Site icon Advanced Business Operations

Tax increase could rise to 6.9% as Edmonton city council funds tourism marketing, DATS, transit cleaning

Tax increase could rise to 6.9% as Edmonton city council funds tourism marketing, DATS, transit cleaning

Listen to this article

Estimated 5 minutes

The audio version of this article is generated by text-to-speech, a technology based on artificial intelligence.

Edmonton city councillors made a number of budget decisions Wednesday that could push a 2026 property tax increase from 6.4 per cent to about 6.9 per cent. 

Council has been moving money around for the last few days as part of its fall budget deliberations, trying to keep its property tax increase under control. A number of operating expenses were funded from other line items, but the tax levy was turned to in order to fund Explore Edmonton.

It previously funded Explore Edmonton year over year with one-time funding. Councillors spoke about the importance of providing financial certainty for the organization after failing to do so for years.

Explore Edmonton, which is the city’s tourism marketing organization, will receive $11 million each year from the tax levy, which for 2026 amounts to a 0.47 per cent increase. 

Coun. Michael Janz said he believes the move will pay economic dividends for the city. 

“I think that we’re making wrong-headed decisions … if we’re shortchanging on pieces that are going to grow our economic development, grow our city and actually put us in a more financially resilient position in the future,” he said.

Some councillors said they thought council should have instead funded the organization for only one year again, finding money from a source besides the tax levy. 

“I think pretty much everyone wants to fund them on an ongoing basis, it’s just a matter of when,” said Mayor Andrew Knack, who voted against the motion.

Coun. Aaron Paquette said under normal circumstances he would have preferred to find a tool besides the tax levy to fund the organization. However, because the city’s financial reserves are already so depleted, he believes it was the best option.

“It’s just too constrained, so I’ve got to go with this one,” Paquette said.

Transit cleaning and accessibility 

Two items that did not originally see funding in administration’s budget proposal were maintaining service levels for transit-cleaning services and Dedicated Accessible Transit Service (DATS). 

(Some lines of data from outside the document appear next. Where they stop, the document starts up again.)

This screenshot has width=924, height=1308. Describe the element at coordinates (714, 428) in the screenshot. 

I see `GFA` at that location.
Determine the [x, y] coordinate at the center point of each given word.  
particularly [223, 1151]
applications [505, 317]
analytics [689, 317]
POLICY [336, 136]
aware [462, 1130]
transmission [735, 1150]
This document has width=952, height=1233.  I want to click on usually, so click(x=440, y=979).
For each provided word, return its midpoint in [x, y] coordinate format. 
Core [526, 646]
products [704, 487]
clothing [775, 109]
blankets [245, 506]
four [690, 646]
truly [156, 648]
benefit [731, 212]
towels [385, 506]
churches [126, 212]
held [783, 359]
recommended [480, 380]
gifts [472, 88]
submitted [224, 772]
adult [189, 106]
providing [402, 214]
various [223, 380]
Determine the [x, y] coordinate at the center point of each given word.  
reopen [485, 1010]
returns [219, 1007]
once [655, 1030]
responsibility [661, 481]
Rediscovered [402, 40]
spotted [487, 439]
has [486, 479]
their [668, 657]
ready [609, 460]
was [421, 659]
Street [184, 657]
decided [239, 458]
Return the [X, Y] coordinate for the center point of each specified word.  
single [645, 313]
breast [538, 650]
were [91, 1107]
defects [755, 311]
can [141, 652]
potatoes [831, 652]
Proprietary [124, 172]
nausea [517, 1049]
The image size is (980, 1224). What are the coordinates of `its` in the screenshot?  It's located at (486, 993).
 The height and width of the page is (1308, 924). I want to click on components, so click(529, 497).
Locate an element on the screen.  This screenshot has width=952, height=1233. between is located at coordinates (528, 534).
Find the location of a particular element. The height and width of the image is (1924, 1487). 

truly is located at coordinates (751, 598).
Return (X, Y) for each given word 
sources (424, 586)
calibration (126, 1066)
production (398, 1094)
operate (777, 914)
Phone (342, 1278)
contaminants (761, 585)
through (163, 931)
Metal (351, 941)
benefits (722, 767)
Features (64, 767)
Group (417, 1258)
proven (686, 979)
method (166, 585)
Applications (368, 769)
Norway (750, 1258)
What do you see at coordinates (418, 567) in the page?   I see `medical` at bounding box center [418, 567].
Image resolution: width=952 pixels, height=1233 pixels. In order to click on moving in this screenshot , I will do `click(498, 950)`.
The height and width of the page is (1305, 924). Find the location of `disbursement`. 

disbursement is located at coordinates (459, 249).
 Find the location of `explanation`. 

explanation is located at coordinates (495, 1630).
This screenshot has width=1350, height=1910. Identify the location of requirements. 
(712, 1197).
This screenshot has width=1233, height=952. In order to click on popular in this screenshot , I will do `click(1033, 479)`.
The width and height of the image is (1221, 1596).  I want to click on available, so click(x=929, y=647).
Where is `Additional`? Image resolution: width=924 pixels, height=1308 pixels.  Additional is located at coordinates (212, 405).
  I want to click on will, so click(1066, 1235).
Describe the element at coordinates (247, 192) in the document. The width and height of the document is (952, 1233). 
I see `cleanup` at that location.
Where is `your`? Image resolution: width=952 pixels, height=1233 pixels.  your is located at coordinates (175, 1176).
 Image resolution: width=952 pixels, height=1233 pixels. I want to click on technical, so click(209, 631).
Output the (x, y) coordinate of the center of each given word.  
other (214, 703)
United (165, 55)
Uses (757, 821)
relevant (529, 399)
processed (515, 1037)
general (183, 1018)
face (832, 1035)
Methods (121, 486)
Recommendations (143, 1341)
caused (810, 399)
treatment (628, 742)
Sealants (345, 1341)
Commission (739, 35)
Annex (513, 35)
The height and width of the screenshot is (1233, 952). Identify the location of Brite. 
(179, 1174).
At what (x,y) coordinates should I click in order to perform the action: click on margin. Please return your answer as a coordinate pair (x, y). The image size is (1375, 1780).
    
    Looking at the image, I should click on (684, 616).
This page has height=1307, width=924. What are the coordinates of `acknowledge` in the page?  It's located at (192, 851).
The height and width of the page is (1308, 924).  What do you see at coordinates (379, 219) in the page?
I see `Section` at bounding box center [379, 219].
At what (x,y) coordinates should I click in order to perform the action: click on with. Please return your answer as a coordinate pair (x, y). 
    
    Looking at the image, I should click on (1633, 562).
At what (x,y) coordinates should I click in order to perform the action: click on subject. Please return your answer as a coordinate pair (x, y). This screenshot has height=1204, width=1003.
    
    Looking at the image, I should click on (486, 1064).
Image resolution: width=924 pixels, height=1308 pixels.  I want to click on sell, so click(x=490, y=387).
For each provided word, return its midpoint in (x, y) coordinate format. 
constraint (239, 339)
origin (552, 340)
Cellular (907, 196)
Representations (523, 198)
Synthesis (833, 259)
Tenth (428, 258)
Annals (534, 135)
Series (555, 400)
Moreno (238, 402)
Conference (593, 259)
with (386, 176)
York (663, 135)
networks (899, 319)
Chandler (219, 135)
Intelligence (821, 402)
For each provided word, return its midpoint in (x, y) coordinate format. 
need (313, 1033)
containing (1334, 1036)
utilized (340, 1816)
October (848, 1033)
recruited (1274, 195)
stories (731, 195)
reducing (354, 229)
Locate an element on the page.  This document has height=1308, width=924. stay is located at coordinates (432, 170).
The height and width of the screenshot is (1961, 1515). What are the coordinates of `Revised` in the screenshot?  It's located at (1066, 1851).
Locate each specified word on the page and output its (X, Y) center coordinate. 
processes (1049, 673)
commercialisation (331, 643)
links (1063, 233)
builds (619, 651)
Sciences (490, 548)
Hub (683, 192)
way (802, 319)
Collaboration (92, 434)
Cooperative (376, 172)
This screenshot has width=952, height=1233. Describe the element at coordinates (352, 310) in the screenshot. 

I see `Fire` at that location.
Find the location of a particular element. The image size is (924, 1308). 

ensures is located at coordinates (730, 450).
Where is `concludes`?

But councillors chose to pay the nearly $3 million required to keep DATS service levels up.

Without the additional money, administration said there would be a 10 per cent reduction in service, which works out to about 120,000 trips per year.

Administration said it has been seeing more demand for DATS since the pandemic.

The city’s living wage policy has made hiring cleaning staff for transit stations more expensive. Because of those increased costs, cleaning service levels were going to go down, with less contracted cleaning staff hired. 

Council dedicated about half-a-million dollars to maintain service levels while paying a living wage, using money from the Epcor dividend. 

Parking lots and peace officers

A motion from Coun. Erin Rutherford to put revenue from a city-owned parking lot in Old Strathcona into general revenue narrowly passed. The move will see  $438,000 in 2026 — and money generated by the parking lot on an ongoing basis — go to general revenue.

The lot was previously leased by the Old Strathcona Farmers’ Market, but council voted to not renew the lease in 2023. The long-term plan is to convert the lot into a district park, as part of a host of upgrades planned in the Old Strathcona Public Realm Strategy.

The money collected from paid parking at the lot was originally going into a reserve for the public realm strategy. 

Rutherford said the money should be put in the city’s general pot in order to spread the use of the money across the city, especially considering the fiscal gap Edmonton is experiencing.

“We talk a lot about how we’re seeing less and less unconstrained funding from the province,” she said. “And by doing these kind of one-offs, we are also doing that to ourselves and constraining our budget.”

Janz represents the area, which is in Ward papastew, and said people want to see their parking money go into improving the area.

“If we’re going to be serious about investing in what is truly the most magical part of our city … this is exactly the kind of strategy that we need to do,” he said.

Council also voted to keep plans to hire two additional peace officers to patrol the downtown core, which has a new downtown park and a pedway system that will open next fall.

A final day of deliberations will take place on Thursday, where council will have the chance to make any final changes to the budget  — and the corresponding property tax increase — for the next year.